** begin TASK INPUTS **
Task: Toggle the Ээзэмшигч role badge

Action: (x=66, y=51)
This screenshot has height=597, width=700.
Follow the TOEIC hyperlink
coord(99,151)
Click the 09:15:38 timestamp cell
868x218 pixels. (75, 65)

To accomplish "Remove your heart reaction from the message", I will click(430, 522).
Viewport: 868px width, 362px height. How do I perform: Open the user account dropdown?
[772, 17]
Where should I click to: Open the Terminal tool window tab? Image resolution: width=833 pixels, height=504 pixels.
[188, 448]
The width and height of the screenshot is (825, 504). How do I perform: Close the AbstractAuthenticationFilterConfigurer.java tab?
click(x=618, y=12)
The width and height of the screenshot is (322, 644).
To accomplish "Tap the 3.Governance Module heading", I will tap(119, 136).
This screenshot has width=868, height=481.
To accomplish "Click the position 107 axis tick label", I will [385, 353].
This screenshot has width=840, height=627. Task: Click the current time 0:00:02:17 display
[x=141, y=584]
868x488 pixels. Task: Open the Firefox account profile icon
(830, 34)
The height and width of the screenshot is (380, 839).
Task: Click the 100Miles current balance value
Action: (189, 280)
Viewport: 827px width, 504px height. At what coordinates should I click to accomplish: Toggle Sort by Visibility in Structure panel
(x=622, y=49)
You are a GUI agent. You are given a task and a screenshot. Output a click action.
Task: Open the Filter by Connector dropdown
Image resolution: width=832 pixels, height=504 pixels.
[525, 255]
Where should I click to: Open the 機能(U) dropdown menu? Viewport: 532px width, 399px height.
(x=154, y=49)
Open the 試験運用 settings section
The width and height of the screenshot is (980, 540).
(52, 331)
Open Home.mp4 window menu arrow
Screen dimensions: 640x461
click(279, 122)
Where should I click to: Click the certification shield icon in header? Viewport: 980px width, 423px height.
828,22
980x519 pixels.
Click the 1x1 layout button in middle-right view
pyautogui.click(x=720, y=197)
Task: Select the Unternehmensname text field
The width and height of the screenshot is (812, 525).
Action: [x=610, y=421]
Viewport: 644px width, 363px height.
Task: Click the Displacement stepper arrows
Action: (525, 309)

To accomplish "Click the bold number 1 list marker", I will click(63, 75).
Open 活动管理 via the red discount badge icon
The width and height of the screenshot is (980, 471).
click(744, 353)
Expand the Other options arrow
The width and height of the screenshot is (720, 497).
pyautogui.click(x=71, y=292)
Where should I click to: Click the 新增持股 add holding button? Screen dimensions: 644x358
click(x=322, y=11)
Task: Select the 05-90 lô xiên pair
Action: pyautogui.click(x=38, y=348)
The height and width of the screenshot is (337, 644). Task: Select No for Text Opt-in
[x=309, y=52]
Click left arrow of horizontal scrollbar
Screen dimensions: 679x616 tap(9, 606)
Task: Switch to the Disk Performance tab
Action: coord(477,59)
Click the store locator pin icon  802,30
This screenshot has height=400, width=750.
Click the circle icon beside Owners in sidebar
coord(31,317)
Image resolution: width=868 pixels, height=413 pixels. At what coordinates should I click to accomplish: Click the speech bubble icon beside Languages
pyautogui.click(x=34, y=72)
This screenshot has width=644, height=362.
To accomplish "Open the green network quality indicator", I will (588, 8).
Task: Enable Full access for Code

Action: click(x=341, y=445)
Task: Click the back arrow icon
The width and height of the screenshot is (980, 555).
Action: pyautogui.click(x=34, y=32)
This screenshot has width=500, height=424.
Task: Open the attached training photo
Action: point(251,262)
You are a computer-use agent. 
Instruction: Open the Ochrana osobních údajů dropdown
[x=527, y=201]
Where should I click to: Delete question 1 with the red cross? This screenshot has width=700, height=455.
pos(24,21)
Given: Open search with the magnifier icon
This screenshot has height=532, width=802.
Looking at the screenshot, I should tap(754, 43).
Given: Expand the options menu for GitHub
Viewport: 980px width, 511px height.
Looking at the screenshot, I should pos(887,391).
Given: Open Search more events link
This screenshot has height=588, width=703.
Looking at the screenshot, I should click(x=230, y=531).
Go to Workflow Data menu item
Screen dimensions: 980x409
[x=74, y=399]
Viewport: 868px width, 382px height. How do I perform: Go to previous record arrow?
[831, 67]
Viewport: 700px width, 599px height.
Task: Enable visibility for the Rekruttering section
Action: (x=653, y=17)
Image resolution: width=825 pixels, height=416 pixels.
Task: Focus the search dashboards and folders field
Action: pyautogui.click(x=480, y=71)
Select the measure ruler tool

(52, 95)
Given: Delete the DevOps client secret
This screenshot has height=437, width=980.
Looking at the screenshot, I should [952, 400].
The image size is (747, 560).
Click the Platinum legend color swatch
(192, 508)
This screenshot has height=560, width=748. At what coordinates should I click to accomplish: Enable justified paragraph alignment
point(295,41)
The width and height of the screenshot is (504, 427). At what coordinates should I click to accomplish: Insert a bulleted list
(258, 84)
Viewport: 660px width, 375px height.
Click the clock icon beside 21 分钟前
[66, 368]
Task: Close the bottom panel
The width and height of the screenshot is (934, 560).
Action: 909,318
** end TASK INPUTS **
→ **PROBLEM TO WORK ON**: How many lines of the data above contain the string "Viewport"? Treat the match as case-sensitive, and reply with the number alone.

→ **OUTPUT OF THE EXERCISE**: 9